Mr. Shih, 22, received his SB in Electrical Engineering and Computer Science in 1996 and expects to complete an SB in Economics and a Master of Engineering degree in Electrical Engineering and Computer Sciences in 1997. He hopes to continue in the PhD program at MIT in September, 1997. Mr. Shih, a graduate of the Bronx High School of Science, interned at the Jet Propulsion Laboratory in Pasadena, California during the summers of 1994 and 1995, working on the Mars Pathfinder Spacecraft the first year and designing onboard architecture for autonomous spacecraft the second.
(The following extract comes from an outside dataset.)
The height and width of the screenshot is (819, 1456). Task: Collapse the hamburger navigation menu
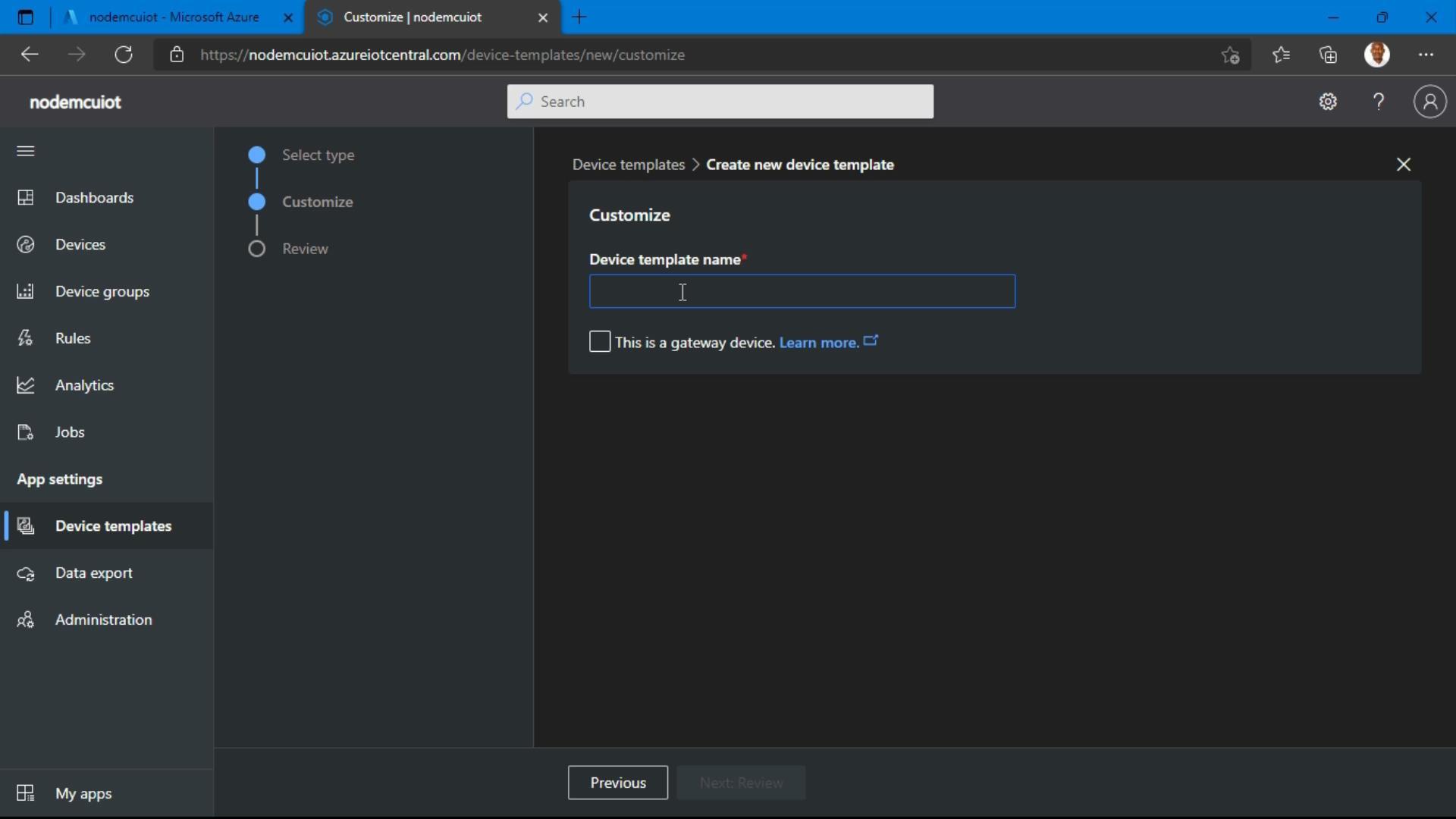point(26,151)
Mr. Galicia, 23, received his SB and Master of Engineering in Electrical Engineering and Computer Science in 1996 while studying under a National Science Foundation Fellowship. Mr. Galicia, who is now studying at Harvard University, was an intern at the Digital and the Wireless Communications Departments at Bell Laboratories in New Jersey during the past two summers and has created a computer model that was used to discover innovative modifications in the Orthogonal Frequency Division Multiplexing system.

The Chorafas Foundation was founded in 1992 by Professor Dimitris N. Chorafas, an international teacher and the author of more than 100 books on economics, business, science and information technology. The foundation awards 20 prizes each year to students from select schools in the U.S. and Europe. MIT was invited to participate in the awards program in 1996 and Professor Chorafas presented the first awards personally during a visit in November. Awards are presented for extraordinary scientific achievement in computers and communications technology, knowledge engineering and allied fields.